No governo Bolsonaro, os militares, que chegaram a ocupar metade dos ministérios, inclusive o da Saúde em plena pandemia, apresentam-se como uma técnica e pouco ideológica, capaz de moderar os arroubos do presidente. O Brasil não tem um governo de militares, pois estes não ocupam o Estado enquanto pessoas físicas, mas como parte de uma mesma corporação apartada do restante da sociedade. Entretanto, diferente a Ditadura de 1964, não são as forças armadas (FFAA) quem escolhem seus representantes conforme a hierarquia e disciplina. Ocorre um híbrido, um governo militarizado, em que um Partido Militar, onde se forjou ao longo de décadas Jair Bolsonaro, coordena o atual bloco no poder. O Partido Militar tem um projeto de poder de longo prazo, e deverá seguir na cena política brasileira.
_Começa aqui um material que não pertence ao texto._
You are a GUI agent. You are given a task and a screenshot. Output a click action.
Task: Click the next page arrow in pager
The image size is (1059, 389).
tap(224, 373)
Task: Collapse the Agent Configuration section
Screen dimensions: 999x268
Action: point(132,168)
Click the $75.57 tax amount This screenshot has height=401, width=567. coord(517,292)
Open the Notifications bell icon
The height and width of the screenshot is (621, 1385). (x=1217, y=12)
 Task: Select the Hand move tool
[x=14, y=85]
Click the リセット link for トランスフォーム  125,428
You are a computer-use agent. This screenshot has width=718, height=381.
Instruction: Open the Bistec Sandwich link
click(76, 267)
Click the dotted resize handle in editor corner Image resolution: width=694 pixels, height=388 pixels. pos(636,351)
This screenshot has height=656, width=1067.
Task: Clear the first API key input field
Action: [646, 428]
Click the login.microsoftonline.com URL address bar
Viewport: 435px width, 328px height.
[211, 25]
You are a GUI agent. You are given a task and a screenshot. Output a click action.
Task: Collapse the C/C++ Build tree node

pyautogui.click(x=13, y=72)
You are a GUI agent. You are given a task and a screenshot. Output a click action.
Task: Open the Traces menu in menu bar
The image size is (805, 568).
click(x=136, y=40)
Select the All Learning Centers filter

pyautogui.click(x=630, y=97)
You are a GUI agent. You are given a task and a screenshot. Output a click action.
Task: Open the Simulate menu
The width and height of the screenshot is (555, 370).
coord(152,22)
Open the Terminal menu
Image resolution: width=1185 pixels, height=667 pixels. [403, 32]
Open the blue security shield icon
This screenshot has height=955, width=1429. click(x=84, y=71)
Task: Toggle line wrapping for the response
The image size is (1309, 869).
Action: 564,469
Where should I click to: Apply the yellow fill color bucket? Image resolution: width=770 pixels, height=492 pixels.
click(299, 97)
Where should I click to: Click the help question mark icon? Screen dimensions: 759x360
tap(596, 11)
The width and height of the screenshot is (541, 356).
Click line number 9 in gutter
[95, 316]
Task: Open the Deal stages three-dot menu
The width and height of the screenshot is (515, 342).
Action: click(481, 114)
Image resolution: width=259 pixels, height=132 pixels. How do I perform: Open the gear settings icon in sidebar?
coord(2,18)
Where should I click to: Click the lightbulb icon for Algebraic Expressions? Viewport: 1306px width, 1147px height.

O que é observado nesse avanço das forças militares na cena política é um processo de militarização do Estado e da sociedade brasileira. A militarização no Brasil ocorre em múltiplas dimensões.1 A primeira dimensão da militarização é a crescente ocupação de cargos no sistema político, sejam eles de forma eletiva ou por indicação. Esta presença cria uma correia na qual os interesses militares são transmitidos para todo o sistema político. Dessa maneira, as FFAA foram incluídas como observadores internos da integridade da urna eletrônica – ferramenta eleitoral apontada como fraudulenta por Bolsonaro. Uma segunda dimensão da militarização do Estado é transpor doutrinas formuladas pelos militares – portanto, pensadas para a guerra – para outros ambientes por meio de políticas governamentais. É isso que historicamente ocorre na área de segurança pública, na qual a doutrina do inimigo interno orienta as polícias militares – responsáveis pelo policiamento ostensivo e preventivo – e se expande às instituições civis de segurança pública. Neste caso, aumenta-se a punibilidade dos pobres, a população carcerária, a vigilância eletrônica, as execuções sumárias, as prisões arbitrárias e outras graves violações aos direitos humanos. São extensões da guerra por outros meios, no interior da cidade. Uma terceira maneira é transferir valores militares para a administração. Nisso consiste a proposta de militarização das escolas, com valores de ordem, valorização das matérias exatas em detrimento das humanas, conservadorismo comportamental e exclusão dos considerados “menos capacitados”. Uma quarta dimensão é a de militarizar todo e qualquer problema, incluindo aqueles que dizem respeito a outras esferas do Estado, como a preservação do meio ambiente, ou o enfrentamento à pandemia da Covid-19, que não tem componentes bélicos, e sim de saúde pública. Uma quinta dimensão é a militarização do orçamento do Estado e o controle de estatais. Durante a pandemia, as FFAA receberam aumento salarial enquanto os outros servidores públicos tiveram seus salários congelados.2
Cabe esclarecer que a militarização não ocorre apenas no Executivo, mas também no Legislativo e no Judiciário. Apenas entre 2010 a 2020, mais de 25 mil militares e policiais concorreram a cargos eletivos, sendo 87% por partidos de direita e 1.860 foram eleitos.3 Um de seus efeitos é a tramitação de um Projeto de Lei Contraterrorista que criminaliza a luta popular.4 E a militarização não está apenas na estrutura do Estado. Na combinação de paz externa e guerra interna, o Brasil é exemplo ímpar: externamente pacífico, o país concentra 17 das 50 cidades mais violentas do mundo (34%).5 Isso sem falar na já histórica violência no campo e contra as populações tradicionais, ou na atuação de milícias em periferias urbanas, notadamente no Rio de Janeiro, berço político da família Bolsonaro. Soma-se a isso a violência como traço determinante da formação social brasileira, marcada pela escravidão. Além destas, segundo dados oficiais, a política governamental de incentivo ao armamento da população dobrou o número de armas registradas em circulação – de 637 mil em 2017, para 1,2 milhão em 2021, segundo registros da Polícia Federal, órgão regulador. Nesse sentido, é fundamental apontar que Bolsonaro tem em sua base segmentos armados e motivados para um golpe de Estado, embora sem condições suficientes para fazê-lo.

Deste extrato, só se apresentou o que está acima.